▶ **WHAT YOU SHOULD DO**
Going through the data below, find how many lines include the word "screenshot", and reply with that number alone.

RECORDED DATA section start

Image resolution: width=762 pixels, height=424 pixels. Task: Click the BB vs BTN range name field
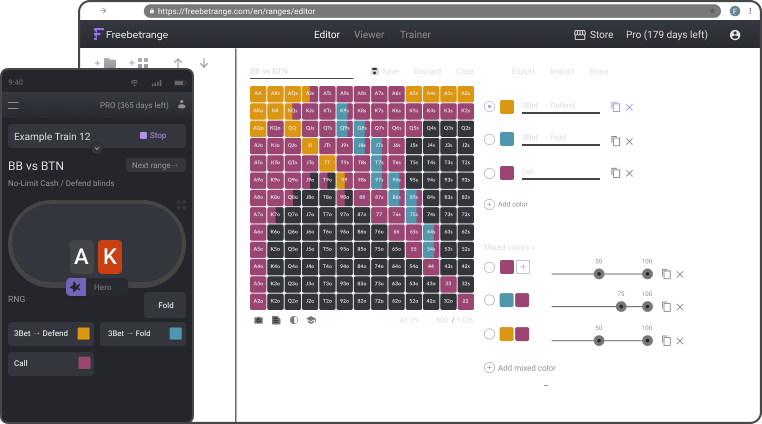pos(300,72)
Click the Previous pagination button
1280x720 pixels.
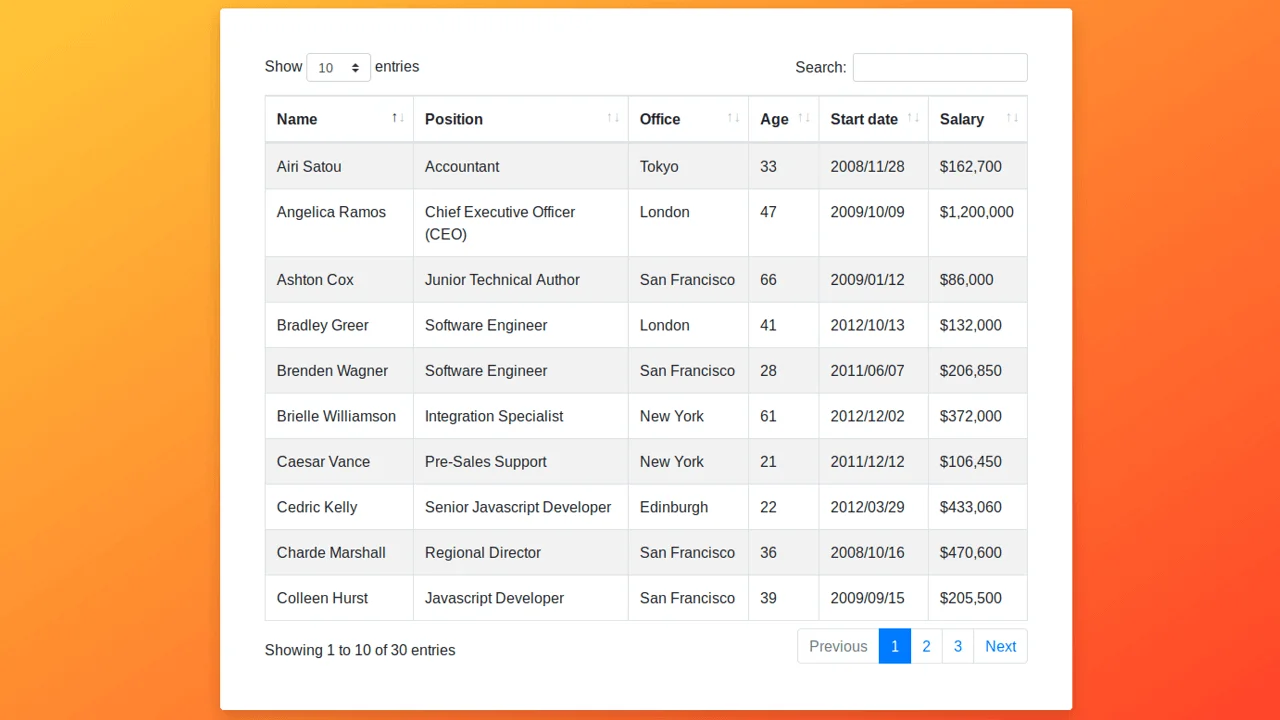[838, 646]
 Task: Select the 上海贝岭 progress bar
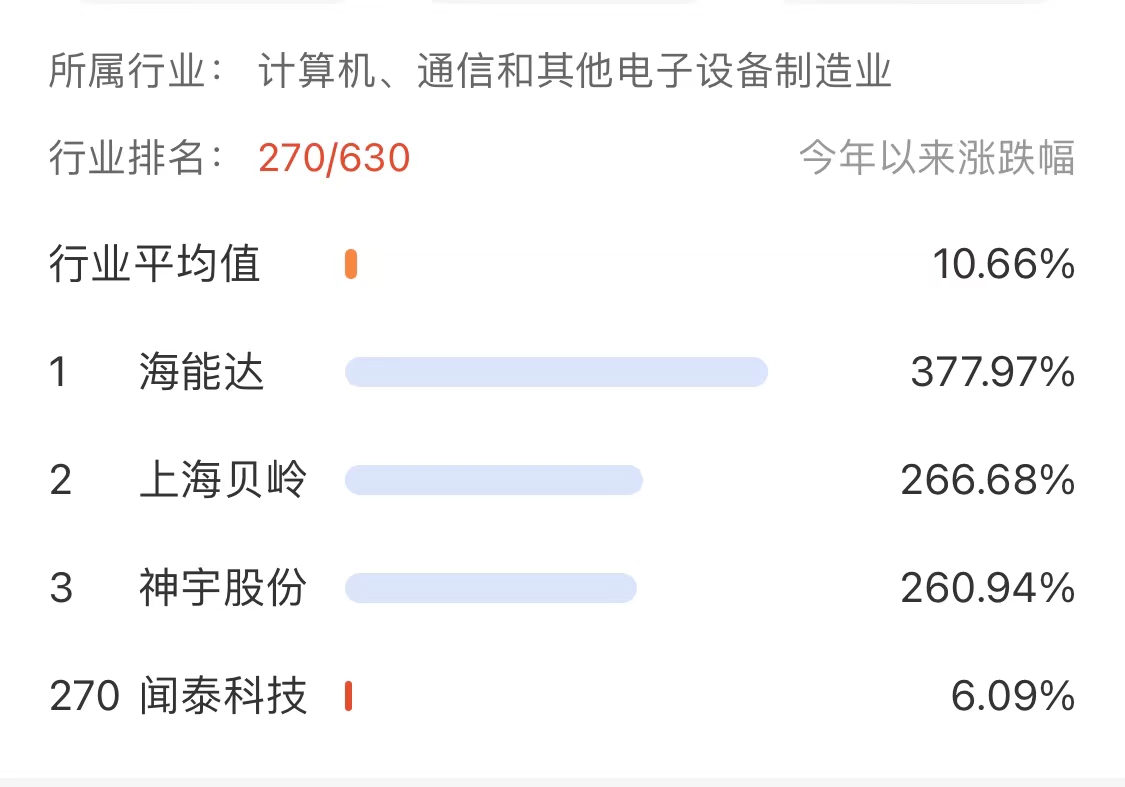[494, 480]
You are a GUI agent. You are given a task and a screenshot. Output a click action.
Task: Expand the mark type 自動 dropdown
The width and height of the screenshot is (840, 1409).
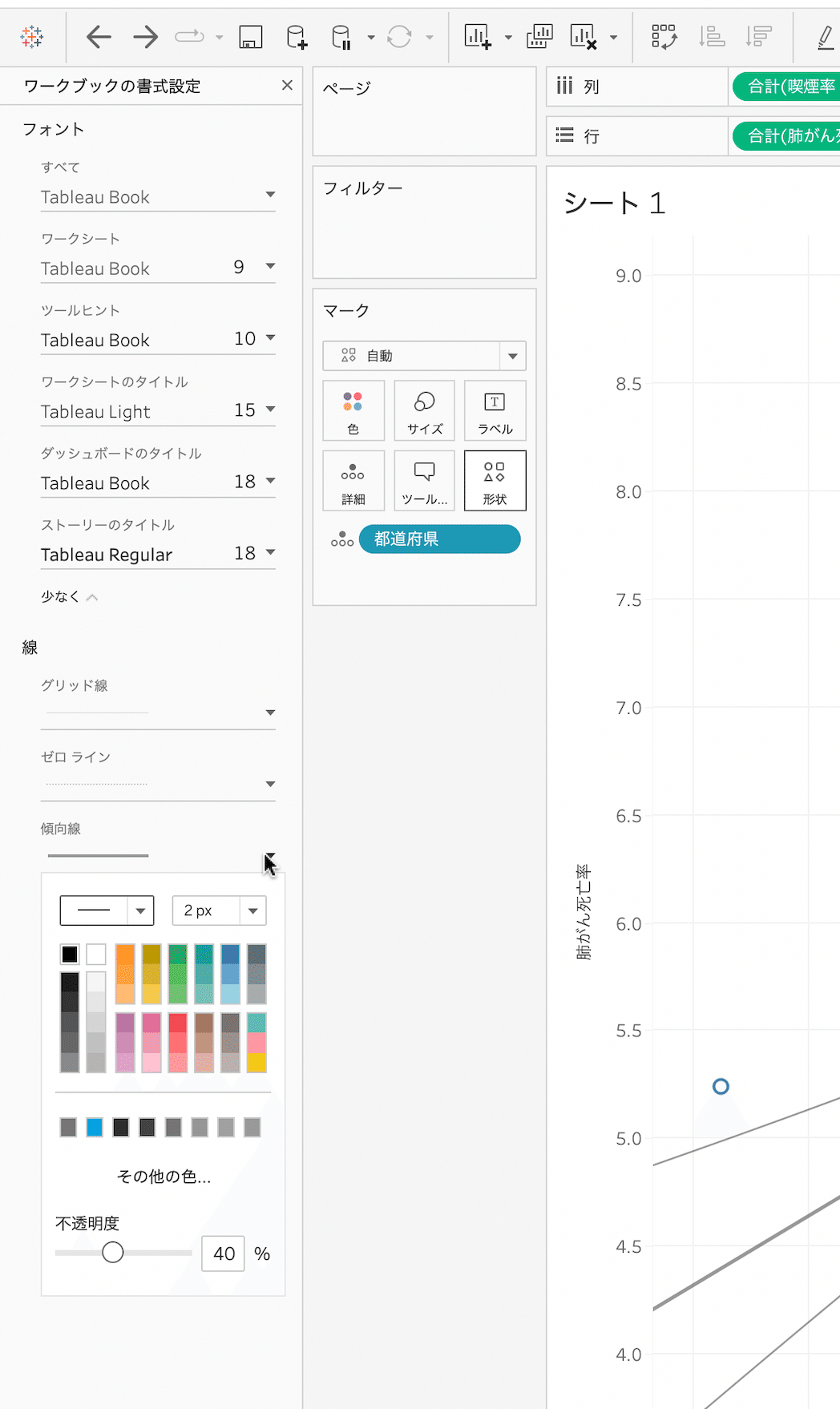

RECORDED DATA section end

▶ **FINISHED EXERCISE**
2